Он не знал, что ответить, да толком и не размышлял никогда о подобных вещах. Все и так идет своим чередом: встаешь с утра, трудишься весь день, чего еще надо?
Анжела устроилась работать на консервную фабрику и теперь, когда Рубен заезжал к ним домой по вечерам на велосипеде, уже клевала носом. Но по выходным они иногда ездили купаться в Бьёркхагу или Тофту. Правда, о поцелуях и ласках речи больше не шло, магия той нежной игры у причала словно вдруг пропала. И как ее вернуть, непонятно.
— Мы ведь могли погибнуть, Эрик и я, — твердила она из раза в раз. — Представь: а вдруг мы по-настоящему разбились, и вся эта жизнь теперь — обман, и мы не живем, а притворяемся, потому что мысль о смерти слишком страшна. Не существовать — вот что меня пугает. Понимаешь, Рубен? Как ты думаешь, можно жить двумя параллельными жизнями? Вот было бы здорово, и тогда не пришлось бы выбирать, тогда уж точно нельзя было бы ошибиться. Два параллельных пути, как развилка дерева, понимаешь?
— Нет, не очень, но я всегда не прочь тебя послушать, — ответил он, стараясь одновременно не соврать и угодить ей.
Они больше походили на товарищей или на брата с сестрой, чем на влюбленных. Вот почему он так удивился, когда однажды вечером она позвала его за собой наверх, в свою комнату. Что-то необычное таилось в ее взгляде, чем-то этот вечер отличался от других.
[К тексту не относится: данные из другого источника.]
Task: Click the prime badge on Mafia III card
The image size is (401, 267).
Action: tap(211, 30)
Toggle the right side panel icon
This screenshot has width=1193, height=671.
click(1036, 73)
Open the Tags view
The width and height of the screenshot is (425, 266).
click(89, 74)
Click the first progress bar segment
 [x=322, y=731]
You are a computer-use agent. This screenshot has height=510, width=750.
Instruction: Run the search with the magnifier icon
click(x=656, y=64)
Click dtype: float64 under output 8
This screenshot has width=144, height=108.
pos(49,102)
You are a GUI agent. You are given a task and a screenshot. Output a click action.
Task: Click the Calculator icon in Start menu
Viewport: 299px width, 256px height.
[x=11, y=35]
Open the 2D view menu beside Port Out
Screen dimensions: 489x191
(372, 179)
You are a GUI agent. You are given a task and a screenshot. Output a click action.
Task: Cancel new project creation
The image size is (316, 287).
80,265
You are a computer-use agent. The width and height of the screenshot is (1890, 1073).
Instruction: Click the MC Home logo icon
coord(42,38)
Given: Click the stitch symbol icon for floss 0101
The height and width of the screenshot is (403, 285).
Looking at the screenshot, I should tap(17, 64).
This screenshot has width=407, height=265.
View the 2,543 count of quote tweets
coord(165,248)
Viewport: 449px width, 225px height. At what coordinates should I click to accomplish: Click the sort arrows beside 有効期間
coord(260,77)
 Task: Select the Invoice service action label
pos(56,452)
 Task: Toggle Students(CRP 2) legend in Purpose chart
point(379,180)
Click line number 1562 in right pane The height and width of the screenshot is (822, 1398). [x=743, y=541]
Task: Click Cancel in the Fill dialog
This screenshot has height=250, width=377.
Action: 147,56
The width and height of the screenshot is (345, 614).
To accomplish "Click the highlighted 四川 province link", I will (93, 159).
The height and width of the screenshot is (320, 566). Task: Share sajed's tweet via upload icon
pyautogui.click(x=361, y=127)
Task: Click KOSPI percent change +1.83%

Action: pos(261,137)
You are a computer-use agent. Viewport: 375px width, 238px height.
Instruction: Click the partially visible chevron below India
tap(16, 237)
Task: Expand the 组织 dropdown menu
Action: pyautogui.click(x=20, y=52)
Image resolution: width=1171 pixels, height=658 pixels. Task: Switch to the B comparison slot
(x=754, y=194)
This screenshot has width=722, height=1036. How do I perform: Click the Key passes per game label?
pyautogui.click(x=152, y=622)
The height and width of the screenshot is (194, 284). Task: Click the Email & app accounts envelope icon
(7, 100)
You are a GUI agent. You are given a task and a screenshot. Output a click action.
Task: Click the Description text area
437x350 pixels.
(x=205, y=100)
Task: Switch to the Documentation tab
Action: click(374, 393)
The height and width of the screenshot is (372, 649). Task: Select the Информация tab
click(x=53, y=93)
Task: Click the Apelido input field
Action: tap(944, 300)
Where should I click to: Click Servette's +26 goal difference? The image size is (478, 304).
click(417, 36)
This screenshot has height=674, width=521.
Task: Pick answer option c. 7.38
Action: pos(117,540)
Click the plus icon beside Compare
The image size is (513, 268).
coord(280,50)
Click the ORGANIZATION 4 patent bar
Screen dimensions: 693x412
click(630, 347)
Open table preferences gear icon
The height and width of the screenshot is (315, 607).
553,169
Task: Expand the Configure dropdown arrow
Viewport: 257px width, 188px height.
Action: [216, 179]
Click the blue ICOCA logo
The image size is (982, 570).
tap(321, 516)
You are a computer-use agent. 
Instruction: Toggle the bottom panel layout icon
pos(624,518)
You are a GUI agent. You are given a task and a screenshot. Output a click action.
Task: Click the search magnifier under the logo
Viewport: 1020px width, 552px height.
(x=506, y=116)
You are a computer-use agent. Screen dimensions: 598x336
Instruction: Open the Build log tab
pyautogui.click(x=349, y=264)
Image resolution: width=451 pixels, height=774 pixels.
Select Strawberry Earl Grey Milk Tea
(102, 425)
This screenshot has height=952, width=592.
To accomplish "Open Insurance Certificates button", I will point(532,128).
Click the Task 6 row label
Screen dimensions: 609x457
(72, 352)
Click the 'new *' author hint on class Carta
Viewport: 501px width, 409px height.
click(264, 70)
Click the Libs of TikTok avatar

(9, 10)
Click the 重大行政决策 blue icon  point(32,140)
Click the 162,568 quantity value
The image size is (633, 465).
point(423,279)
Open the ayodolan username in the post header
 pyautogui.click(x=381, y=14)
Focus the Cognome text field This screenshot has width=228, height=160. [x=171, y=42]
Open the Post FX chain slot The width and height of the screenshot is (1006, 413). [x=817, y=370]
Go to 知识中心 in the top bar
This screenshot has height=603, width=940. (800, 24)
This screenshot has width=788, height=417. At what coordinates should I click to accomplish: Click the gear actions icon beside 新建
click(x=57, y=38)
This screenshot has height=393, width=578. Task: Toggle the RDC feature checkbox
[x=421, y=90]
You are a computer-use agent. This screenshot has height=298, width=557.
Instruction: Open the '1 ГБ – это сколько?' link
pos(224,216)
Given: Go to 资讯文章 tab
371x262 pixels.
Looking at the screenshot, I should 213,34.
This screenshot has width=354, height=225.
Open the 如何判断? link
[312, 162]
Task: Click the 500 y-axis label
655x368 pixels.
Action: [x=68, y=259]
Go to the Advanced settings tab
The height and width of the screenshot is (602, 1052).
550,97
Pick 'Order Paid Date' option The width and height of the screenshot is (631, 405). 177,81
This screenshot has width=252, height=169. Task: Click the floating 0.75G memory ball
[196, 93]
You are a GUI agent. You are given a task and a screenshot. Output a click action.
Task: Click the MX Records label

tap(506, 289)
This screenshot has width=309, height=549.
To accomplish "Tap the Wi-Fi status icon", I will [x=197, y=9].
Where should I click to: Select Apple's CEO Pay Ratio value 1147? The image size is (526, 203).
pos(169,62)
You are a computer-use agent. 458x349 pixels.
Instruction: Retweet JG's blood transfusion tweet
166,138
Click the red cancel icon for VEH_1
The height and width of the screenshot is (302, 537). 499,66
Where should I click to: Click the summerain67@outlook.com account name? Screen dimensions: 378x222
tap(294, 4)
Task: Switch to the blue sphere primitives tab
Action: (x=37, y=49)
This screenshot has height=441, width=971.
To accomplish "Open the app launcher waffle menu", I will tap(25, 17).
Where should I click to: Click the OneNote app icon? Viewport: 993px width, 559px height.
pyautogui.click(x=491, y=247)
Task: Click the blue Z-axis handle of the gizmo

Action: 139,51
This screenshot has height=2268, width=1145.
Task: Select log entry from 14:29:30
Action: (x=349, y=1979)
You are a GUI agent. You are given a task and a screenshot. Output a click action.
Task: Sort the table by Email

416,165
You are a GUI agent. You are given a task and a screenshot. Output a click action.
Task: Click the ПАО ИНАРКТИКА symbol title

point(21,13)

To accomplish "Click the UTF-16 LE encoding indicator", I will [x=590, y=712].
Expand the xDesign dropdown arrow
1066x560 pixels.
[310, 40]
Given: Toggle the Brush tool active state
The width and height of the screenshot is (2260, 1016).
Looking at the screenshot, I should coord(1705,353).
— Моих нет дома, вернутся лишь завтра к обеду, — бросила она через плечо и с обескураживающей уверенностью начала раздеваться прямо перед ним. Остолбенев, Рубен уставился на девушку. Когда она сняла через голову кофточку, под которой не оказалось лифчика, он не знал, куда девать глаза. Затем она сняла юбку и трусики и серьезно посмотрела на него. Никогда он еще не видел ее такой красивой и в то же время такой грустной. Он едва дышал, а пошевелиться и то не смел. Тогда она взяла его за руку и подвела к постели: «Иди ко мне». Словно во сне, он последовал за ней, неуклюжими пальцами расстегивая рубашку. Она помогла ему справиться с пуговицами. Когда ему удалось сбросить с себя оцепенение, они яростно предались любви. Игре больше не было места. Ей на смену пришли голод и одержимость, будто в объятиях Рубена девушка искала укрытие от смерти.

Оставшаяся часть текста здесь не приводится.